Die-hard Qt programmers prefer to write their own connect() statements instead of using that 'pretty' mechanism by just declaring their own slot, and use connect() in the constructor of their form to make the connection. But then again... they might also use vi ... :rolleyes:

Regards,
Marc

szisziszilvi
24th August 2011, 09:47
Thanks for the link. Now I see what is happening.

However a few coments on the topic. Whilst everybody is speaking about this line:

QMetaObject::connectSlotsByName(this);
actually this line is just nowhere in the project files. Can be pretty confusing that it appears in the ui_mainwindow.h because this header file does not even exist before compiling. So assuming we have only these files:
main.cpp
mainwindow.cpp
mainwindow.h
mainwindow.ui
myproject.pro

The mentioned line can not be found in these files. The tricky thing is that when generating ui_mainwindow.h the critical line is _always_added - no matter if I created any connection with the above described method or not. So I can also declare them by hand with the proper syntax and the magical "right click - go to slot - clicked()" mechanism does the very same and adds no additional clue to the code.

wysota
24th August 2011, 10:15
Whilst everybody is speaking about this line:

QMetaObject::connectSlotsByName(this);
actually this line is just nowhere in the project files.
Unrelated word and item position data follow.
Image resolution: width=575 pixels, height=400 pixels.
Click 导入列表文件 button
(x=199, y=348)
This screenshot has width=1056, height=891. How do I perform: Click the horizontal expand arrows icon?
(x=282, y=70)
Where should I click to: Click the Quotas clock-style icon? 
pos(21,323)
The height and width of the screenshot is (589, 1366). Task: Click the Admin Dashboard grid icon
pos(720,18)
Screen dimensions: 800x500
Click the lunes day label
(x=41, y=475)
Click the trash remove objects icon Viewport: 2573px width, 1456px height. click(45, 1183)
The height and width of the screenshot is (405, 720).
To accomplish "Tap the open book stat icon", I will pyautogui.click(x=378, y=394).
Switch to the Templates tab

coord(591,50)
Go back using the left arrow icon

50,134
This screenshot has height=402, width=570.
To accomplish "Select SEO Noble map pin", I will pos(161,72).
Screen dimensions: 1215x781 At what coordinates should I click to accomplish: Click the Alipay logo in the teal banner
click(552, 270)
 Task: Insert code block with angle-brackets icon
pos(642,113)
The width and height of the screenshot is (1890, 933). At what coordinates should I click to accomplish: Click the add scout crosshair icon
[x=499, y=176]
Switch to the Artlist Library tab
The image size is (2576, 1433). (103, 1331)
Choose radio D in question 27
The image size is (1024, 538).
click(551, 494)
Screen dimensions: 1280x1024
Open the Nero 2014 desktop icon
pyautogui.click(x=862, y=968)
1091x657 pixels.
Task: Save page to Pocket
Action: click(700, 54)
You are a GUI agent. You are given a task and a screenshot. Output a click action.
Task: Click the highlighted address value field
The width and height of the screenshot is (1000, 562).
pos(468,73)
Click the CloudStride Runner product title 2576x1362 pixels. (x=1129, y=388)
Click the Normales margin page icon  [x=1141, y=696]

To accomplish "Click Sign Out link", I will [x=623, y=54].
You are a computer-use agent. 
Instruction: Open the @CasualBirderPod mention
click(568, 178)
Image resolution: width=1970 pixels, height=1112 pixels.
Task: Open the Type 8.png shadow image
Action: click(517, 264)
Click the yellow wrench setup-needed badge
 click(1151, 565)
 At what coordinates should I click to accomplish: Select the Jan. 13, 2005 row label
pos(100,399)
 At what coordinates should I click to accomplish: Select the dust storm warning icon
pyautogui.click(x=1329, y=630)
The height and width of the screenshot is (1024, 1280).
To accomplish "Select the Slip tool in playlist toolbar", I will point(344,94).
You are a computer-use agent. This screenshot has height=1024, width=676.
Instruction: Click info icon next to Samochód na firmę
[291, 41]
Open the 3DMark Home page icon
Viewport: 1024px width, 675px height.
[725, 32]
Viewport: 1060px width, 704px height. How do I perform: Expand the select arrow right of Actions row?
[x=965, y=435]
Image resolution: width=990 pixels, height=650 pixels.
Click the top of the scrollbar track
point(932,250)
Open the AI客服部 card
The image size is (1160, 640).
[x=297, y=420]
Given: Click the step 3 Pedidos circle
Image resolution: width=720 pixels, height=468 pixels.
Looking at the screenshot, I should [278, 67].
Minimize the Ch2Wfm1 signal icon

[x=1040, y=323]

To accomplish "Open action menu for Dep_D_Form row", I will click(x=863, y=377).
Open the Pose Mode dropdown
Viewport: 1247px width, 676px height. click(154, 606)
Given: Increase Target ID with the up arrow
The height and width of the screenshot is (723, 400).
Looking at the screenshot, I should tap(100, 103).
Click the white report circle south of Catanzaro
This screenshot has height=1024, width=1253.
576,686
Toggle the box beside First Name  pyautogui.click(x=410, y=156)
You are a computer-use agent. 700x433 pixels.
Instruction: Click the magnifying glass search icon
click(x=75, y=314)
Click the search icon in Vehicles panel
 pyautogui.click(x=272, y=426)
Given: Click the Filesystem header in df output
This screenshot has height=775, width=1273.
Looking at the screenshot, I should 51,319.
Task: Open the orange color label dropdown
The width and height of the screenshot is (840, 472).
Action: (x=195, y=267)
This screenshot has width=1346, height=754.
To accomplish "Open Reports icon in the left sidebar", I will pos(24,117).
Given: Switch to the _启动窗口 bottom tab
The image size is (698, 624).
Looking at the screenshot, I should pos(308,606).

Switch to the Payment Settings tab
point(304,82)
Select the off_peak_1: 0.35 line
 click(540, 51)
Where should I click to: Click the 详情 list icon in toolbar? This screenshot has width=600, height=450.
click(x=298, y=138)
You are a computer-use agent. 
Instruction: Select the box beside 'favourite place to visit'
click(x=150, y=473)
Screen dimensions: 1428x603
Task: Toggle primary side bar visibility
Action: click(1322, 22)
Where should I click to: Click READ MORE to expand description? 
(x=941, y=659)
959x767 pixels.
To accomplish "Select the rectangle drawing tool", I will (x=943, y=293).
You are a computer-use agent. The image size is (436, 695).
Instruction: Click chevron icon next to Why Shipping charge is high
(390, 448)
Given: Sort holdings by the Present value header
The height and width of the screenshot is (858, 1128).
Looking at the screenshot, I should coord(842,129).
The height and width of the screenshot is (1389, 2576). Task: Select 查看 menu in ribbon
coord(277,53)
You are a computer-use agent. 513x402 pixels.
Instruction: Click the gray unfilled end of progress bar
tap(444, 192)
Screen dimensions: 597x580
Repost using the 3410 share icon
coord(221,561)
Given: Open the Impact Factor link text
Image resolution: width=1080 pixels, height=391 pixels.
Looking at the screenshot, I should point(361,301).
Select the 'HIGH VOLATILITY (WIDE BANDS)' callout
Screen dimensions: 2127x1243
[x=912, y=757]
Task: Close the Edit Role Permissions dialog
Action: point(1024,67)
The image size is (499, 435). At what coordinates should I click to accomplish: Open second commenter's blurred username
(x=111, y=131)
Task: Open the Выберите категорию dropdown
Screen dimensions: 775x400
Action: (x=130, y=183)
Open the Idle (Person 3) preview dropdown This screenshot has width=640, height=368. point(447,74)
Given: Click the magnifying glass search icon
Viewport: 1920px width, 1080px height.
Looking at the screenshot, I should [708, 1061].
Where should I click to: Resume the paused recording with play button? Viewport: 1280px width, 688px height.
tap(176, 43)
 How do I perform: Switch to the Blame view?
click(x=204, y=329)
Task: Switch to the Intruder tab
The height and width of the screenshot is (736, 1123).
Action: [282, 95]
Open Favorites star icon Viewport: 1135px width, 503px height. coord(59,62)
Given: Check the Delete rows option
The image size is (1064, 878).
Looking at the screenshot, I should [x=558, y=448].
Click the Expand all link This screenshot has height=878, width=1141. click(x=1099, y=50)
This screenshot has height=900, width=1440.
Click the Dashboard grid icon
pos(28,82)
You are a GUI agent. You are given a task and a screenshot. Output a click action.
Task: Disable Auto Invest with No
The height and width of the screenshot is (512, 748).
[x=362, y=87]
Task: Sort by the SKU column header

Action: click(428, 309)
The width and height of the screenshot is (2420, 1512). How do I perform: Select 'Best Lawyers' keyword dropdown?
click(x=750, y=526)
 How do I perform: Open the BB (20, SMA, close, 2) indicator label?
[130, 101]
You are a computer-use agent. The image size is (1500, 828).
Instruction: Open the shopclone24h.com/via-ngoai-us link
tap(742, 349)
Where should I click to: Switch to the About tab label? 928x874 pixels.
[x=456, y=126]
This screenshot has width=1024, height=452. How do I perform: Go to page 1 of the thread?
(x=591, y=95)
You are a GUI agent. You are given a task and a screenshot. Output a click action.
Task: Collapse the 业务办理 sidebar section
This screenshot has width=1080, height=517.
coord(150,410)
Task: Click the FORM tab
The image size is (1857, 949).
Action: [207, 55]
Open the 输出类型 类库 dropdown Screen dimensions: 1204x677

It is in setupUi() that is generated by uic from .ui files.


The mentioned line can not be found in these files. The tricky thing is that when generating ui_mainwindow.h the critical line is _always_added - no matter if I created any connection with the above described method or not.
This mechanism does not depend on the way you create your UIs. Using QtCreator for that is not the only option. Don't assume everybody uses QtCreator's slot facilities only because you do.